Alfonso sentiu o meu olhar, pois levantou os olhos naquele mesmo instante. E eu perdi o fôlego. Ele tinha olhos impossivelmente verdes. Olhos nos quais uma mulher poderia facilmente se perder.

Já havia cumprido minha agenda do dia e portanto achei que não haveria mal algum em me perder um pouquinho. Dei um passo na direção dele. Foi então que um capitão da polícia irrompeu no bar e arrumou a festa, recolhendo suspeitos e intimidando todos os
demais.

Por um simples capricho poderia nos arrastar para a cadeia, e ninguém jamais teria notícias nossas outra vez. Meu coração veio à boca quando o policial notou minha presença. Olhou-me da cabeça aos pés, tirou suas conclusões e olhou para Alfonso.

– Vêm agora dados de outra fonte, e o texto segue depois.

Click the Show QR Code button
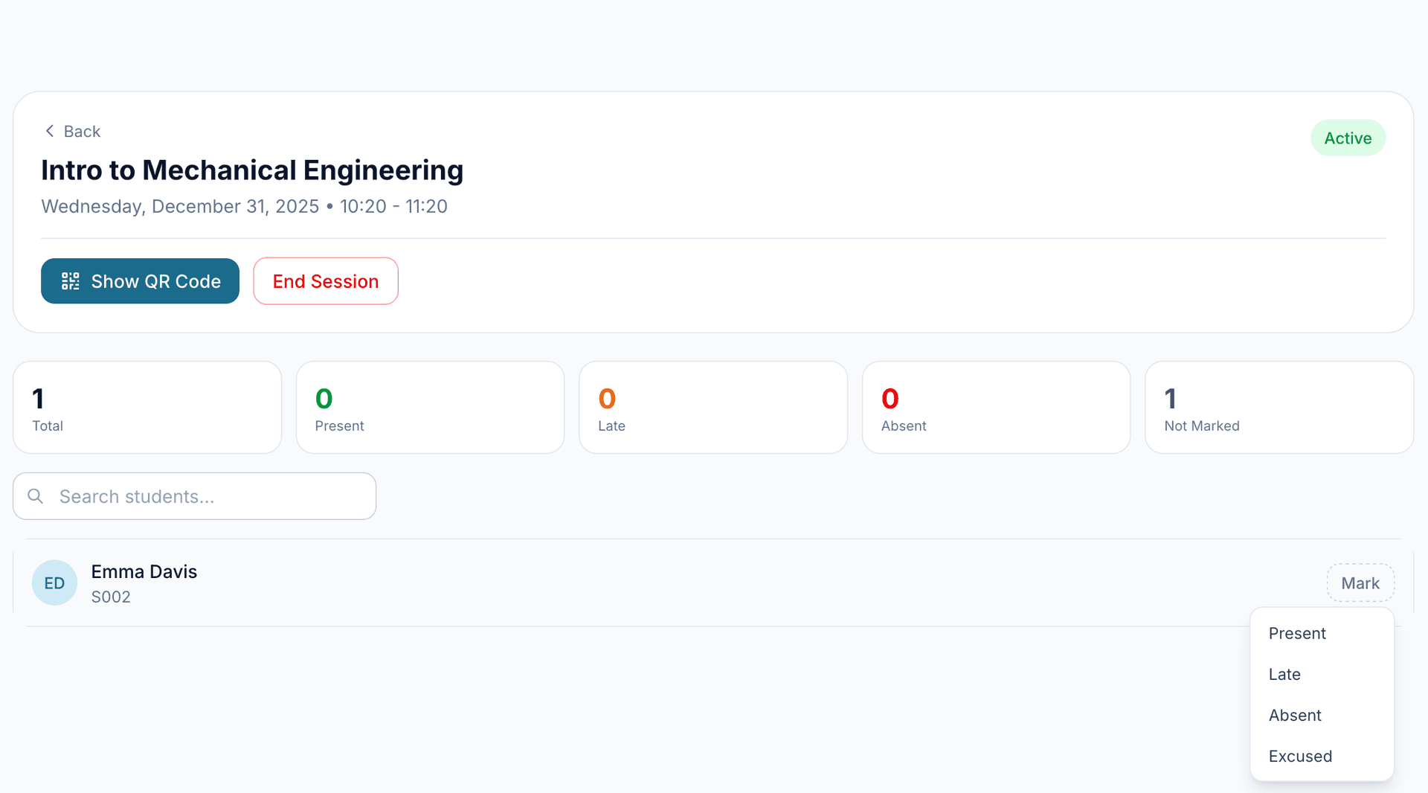This screenshot has height=793, width=1428. coord(140,281)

— Vocês dois estão juntos? — perguntou.

Nossos olhos se encontraram. E... foi o que bastou. Uma troca de olhares — um refúgio no meio daquela confusão sanguinolenta —, e Alfonso e eu ficamos juntos. Apertou-me a cintura como se tivesse esperado por mim a tarde inteira. Dei-lhe um abraço carinhoso e puxei-o em direção às escadas.

O policial deu uma olhada invejosa e seguiu em frente — iria aterrorizar outros inocentes pelo caminho. Apertei a mão de Alfonso enquanto continuávamos descendo.